3.3.1 Strand-Specific RNA Sequencing
Strand-specific RNA sequencing is rapidly replacing conventional cDNA sequencing as an approach for assessing information about the transcriptome. Alongside improved laboratory protocols, the development of bioinformatic tools is steadily progressing. Currently the Illumina TruSeq library preparation kit is used, along with additional reagents, to make stranded libraries in an automated fashion, which are then sequenced on Illumina HiSeq 2000. By use of freely available bioinformatic tools, it was shown through quality metrics that the protocol is robust and reproducible (Sigurgeirsson et al. 2014). This study further highlights the practicality of strand-specific libraries by comparing them to non-stranded libraries, by looking at known antisense transcription of pseudogenes, and by identifying novel transcription. Non-stranded, Illumina TruSeq kit can be adapted to generate strand-specific libraries and can be used to access detailed information on the transcriptome. The Ribo-Zero kit is very effective in removing ribosomal RNA from total RNA, and the STAR aligner produces high mapping yield in a short time. Strand-specific data gives more detailed and correct results than do non-stranded data as was shown when estimating expression values and in assembling transcripts. Even well-annotated genomes need improvements and corrections, which can be achieved using strand-specific data. It is recommended that researchers in this area should use strand-specific data as it provides more confidence in the data analysis and is less likely to lead to false conclusions. If faced with analyzing non-stranded data, researchers should be well aware of the caveats of that approach.
3.4 Exome Sequencing
The exome is the part of the genome formed by exons or the sequences which when transcribed remain within the mature RNA after introns are removed by RNA splicing. It differs from a transcriptome in that it consists of all DNA that is transcribed into mature RNA in cells of any type. The exome of the human genome consists of ~180,000 exons constituting ~1 % of the total genome or 30 megabases of DNA (Ng et al. 2009). Although comprising a very small fraction of the genome, mutations in the exome harbor 85 % of disease-causing mutations, and exome sequencing is considered to be an efficient strategy to determine the genetic basis of several Mendelian or single-gene disorders. Exome sequencing could enable the discovery of much of the copy number variation that is responsible for many common and rare diseases.

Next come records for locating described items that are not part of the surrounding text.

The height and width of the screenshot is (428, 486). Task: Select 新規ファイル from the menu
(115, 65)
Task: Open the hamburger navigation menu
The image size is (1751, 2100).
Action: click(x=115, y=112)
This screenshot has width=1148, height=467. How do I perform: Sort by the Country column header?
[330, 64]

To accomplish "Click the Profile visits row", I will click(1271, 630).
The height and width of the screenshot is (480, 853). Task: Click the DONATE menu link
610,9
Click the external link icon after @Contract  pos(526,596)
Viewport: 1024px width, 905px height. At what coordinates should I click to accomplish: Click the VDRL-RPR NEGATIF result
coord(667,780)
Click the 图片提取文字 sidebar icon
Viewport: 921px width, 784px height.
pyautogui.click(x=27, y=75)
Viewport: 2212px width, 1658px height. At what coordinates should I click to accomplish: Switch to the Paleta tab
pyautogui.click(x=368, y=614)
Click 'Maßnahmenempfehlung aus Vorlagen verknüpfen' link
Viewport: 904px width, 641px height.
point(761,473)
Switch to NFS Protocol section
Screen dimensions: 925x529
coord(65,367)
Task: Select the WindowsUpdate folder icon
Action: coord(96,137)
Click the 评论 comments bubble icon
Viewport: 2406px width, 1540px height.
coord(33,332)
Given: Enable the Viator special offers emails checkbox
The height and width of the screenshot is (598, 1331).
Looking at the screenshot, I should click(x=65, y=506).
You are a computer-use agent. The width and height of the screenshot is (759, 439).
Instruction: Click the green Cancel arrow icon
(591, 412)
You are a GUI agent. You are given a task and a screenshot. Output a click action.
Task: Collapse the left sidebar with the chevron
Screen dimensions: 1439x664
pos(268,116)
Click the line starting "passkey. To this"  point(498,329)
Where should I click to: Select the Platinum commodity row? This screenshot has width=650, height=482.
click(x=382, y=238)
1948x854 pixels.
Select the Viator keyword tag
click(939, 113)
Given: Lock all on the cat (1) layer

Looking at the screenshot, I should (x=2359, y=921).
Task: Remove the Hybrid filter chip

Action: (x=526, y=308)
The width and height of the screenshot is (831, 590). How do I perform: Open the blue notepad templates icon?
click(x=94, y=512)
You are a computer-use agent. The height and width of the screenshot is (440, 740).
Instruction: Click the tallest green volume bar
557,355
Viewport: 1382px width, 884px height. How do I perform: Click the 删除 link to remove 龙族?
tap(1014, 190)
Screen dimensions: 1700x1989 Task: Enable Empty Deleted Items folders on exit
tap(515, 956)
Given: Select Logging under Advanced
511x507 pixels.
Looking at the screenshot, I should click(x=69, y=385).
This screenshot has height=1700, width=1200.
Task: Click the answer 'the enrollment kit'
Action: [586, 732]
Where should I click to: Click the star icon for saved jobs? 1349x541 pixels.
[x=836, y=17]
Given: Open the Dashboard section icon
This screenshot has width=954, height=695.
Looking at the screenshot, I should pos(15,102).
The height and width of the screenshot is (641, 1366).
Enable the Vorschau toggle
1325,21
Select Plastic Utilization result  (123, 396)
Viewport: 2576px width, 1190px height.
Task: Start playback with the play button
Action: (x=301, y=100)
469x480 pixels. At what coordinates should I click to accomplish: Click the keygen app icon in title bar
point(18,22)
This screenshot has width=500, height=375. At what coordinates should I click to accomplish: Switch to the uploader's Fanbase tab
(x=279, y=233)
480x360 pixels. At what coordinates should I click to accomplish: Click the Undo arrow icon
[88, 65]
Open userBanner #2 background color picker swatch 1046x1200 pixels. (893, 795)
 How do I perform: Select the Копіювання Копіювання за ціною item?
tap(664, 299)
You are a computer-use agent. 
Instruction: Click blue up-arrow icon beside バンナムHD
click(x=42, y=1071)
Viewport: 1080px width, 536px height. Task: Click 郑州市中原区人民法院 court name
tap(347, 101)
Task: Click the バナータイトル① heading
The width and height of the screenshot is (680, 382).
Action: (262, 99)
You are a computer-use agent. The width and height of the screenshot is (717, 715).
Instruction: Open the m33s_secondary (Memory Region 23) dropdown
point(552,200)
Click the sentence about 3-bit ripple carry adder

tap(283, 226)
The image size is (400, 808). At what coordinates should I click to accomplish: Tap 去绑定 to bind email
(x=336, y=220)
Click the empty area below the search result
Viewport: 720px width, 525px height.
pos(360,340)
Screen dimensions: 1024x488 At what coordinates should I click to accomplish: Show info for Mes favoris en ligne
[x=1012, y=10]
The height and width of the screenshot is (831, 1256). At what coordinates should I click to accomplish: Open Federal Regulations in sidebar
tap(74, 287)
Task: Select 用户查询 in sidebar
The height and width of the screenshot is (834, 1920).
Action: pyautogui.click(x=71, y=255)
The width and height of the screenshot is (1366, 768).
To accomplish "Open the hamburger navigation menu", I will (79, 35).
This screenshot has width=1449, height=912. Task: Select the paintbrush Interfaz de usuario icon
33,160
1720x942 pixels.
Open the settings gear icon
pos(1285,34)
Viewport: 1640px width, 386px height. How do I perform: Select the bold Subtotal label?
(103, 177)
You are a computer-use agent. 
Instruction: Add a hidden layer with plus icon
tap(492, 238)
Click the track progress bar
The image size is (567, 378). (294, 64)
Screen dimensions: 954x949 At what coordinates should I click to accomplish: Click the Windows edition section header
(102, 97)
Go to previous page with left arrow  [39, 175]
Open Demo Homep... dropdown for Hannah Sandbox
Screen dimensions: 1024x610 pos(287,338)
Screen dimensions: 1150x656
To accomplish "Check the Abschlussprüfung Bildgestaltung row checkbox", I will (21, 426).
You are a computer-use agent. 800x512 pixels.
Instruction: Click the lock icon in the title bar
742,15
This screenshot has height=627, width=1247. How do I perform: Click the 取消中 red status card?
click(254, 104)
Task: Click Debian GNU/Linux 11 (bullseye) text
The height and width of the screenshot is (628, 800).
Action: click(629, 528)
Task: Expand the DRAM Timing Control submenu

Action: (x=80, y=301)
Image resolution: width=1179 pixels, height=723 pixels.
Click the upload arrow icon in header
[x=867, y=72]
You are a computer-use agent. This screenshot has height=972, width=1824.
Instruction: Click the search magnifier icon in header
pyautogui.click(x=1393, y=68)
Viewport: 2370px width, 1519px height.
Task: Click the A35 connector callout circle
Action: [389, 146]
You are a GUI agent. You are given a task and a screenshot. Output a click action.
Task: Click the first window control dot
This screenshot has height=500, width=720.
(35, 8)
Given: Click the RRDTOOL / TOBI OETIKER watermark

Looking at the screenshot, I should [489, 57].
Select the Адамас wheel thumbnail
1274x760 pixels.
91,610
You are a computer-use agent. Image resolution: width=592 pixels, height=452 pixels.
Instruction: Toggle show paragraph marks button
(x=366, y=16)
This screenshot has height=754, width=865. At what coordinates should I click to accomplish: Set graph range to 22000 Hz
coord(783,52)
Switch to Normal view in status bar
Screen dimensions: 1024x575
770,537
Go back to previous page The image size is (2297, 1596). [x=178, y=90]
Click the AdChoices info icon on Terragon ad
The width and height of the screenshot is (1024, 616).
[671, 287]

3.4.1 Human Exome Microarrays
Human exome sequencing is considered to be “the holy grail” of resequencing studies that will ultimately lead to significant biomedical breakthroughs. Exomes are the parts of genes that encode amino acids. As such, exome sequencing could enable the discovery of much of the CNV that is responsible for many common and rare diseases (e.g., cancer and Alzheimer’s disease). Exome resequencing is also expected to possibly shed light on why some diseases occur more often in certain populations and could help uncover why drugs are effective only in a subset of the individuals or population. Applications of array-based whole-exome sequencing (WES) include some rare genetic disorders. Exome sequencing will ultimately produce technology to feed the research pipeline and nourish the development of personalized healthcare. However, the sequencing of the exome by conventional PCR methods is neither technically nor economically feasible because the preparation of human coding exons is very expensive and time consuming.
3.4.2 Sequence Capture
Human exome microarrays have made human exome sequencing feasible. These high-density arrays of long oligonucleotide probes provide greater information content and higher data quality necessary for studying the full diversity of genomic and epigenomic variation. The enhanced performance is made possible by Maskless Array Synthesis (Roche) technology, which uses digital light processing and rapid, high-yield photochemistry to synthesize long oligonucleotide, high-density DNA microarrays with extreme flexibility.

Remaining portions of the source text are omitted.